### Work request
The entries should be given again in full. Alter nothing.

### Data
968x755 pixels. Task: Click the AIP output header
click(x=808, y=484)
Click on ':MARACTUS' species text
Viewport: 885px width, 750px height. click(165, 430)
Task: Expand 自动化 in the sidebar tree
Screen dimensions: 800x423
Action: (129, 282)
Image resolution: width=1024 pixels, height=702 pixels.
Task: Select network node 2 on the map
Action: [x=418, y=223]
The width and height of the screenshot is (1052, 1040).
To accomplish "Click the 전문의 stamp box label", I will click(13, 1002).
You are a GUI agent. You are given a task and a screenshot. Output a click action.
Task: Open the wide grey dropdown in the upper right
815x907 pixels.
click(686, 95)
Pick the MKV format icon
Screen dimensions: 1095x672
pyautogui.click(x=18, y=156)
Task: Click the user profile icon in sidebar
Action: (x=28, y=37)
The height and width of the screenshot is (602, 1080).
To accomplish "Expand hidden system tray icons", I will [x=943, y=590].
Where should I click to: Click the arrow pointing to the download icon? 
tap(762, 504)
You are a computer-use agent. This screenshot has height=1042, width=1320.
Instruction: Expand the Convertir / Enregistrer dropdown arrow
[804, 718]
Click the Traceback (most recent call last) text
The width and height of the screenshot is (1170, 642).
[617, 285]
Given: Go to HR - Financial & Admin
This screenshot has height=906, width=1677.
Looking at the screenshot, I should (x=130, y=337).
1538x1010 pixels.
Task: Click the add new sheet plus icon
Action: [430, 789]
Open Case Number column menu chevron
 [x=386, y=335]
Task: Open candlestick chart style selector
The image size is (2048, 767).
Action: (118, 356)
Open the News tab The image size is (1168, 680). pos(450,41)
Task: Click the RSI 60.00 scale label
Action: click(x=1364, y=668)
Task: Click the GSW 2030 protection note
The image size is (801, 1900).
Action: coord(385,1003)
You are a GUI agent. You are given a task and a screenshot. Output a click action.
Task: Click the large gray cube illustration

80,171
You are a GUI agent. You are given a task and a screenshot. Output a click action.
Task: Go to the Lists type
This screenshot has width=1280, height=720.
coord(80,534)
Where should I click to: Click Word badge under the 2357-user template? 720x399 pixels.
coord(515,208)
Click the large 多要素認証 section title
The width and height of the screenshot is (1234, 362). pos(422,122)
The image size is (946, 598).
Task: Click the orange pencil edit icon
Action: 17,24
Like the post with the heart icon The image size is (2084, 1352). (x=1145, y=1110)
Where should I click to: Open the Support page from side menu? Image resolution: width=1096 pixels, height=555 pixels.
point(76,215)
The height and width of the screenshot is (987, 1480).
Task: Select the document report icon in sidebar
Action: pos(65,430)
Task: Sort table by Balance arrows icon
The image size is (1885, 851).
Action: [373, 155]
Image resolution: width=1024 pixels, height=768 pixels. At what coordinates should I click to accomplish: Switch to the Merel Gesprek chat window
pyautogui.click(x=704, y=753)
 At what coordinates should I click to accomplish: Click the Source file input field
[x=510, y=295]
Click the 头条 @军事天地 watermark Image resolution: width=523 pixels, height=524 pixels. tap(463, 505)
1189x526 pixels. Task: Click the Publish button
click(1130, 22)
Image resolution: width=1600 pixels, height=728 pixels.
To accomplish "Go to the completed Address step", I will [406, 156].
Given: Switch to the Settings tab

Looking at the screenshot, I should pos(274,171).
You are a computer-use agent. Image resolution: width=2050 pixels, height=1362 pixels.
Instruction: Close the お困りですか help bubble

### Output
968x755 pixels. Task: Click the AIP output header
click(x=808, y=484)
Click on ':MARACTUS' species text
Viewport: 885px width, 750px height. click(165, 430)
Task: Expand 自动化 in the sidebar tree
Screen dimensions: 800x423
Action: (129, 282)
Image resolution: width=1024 pixels, height=702 pixels.
Task: Select network node 2 on the map
Action: [x=418, y=223]
The width and height of the screenshot is (1052, 1040).
To accomplish "Click the 전문의 stamp box label", I will click(13, 1002).
You are a GUI agent. You are given a task and a screenshot. Output a click action.
Task: Open the wide grey dropdown in the upper right
815x907 pixels.
click(686, 95)
Pick the MKV format icon
Screen dimensions: 1095x672
pyautogui.click(x=18, y=156)
Task: Click the user profile icon in sidebar
Action: (x=28, y=37)
The height and width of the screenshot is (602, 1080).
To accomplish "Expand hidden system tray icons", I will [x=943, y=590].
Where should I click to: Click the arrow pointing to the download icon? 
tap(762, 504)
You are a computer-use agent. This screenshot has height=1042, width=1320.
Instruction: Expand the Convertir / Enregistrer dropdown arrow
[804, 718]
Click the Traceback (most recent call last) text
The width and height of the screenshot is (1170, 642).
[617, 285]
Given: Go to HR - Financial & Admin
This screenshot has height=906, width=1677.
Looking at the screenshot, I should (x=130, y=337).
1538x1010 pixels.
Task: Click the add new sheet plus icon
Action: [430, 789]
Open Case Number column menu chevron
 [x=386, y=335]
Task: Open candlestick chart style selector
The image size is (2048, 767).
Action: (118, 356)
Open the News tab The image size is (1168, 680). pos(450,41)
Task: Click the RSI 60.00 scale label
Action: click(x=1364, y=668)
Task: Click the GSW 2030 protection note
The image size is (801, 1900).
Action: coord(385,1003)
You are a GUI agent. You are given a task and a screenshot. Output a click action.
Task: Click the large gray cube illustration

80,171
You are a GUI agent. You are given a task and a screenshot. Output a click action.
Task: Go to the Lists type
This screenshot has width=1280, height=720.
coord(80,534)
Where should I click to: Click Word badge under the 2357-user template? 720x399 pixels.
coord(515,208)
Click the large 多要素認証 section title
The width and height of the screenshot is (1234, 362). pos(422,122)
The image size is (946, 598).
Task: Click the orange pencil edit icon
Action: 17,24
Like the post with the heart icon The image size is (2084, 1352). (x=1145, y=1110)
Where should I click to: Open the Support page from side menu? Image resolution: width=1096 pixels, height=555 pixels.
point(76,215)
The height and width of the screenshot is (987, 1480).
Task: Select the document report icon in sidebar
Action: pos(65,430)
Task: Sort table by Balance arrows icon
The image size is (1885, 851).
Action: [373, 155]
Image resolution: width=1024 pixels, height=768 pixels. At what coordinates should I click to accomplish: Switch to the Merel Gesprek chat window
pyautogui.click(x=704, y=753)
 At what coordinates should I click to accomplish: Click the Source file input field
[x=510, y=295]
Click the 头条 @军事天地 watermark Image resolution: width=523 pixels, height=524 pixels. tap(463, 505)
1189x526 pixels. Task: Click the Publish button
click(1130, 22)
Image resolution: width=1600 pixels, height=728 pixels.
To accomplish "Go to the completed Address step", I will [406, 156].
Given: Switch to the Settings tab

Looking at the screenshot, I should pos(274,171).
You are a computer-use agent. Image resolution: width=2050 pixels, height=1362 pixels.
Instruction: Close the お困りですか help bubble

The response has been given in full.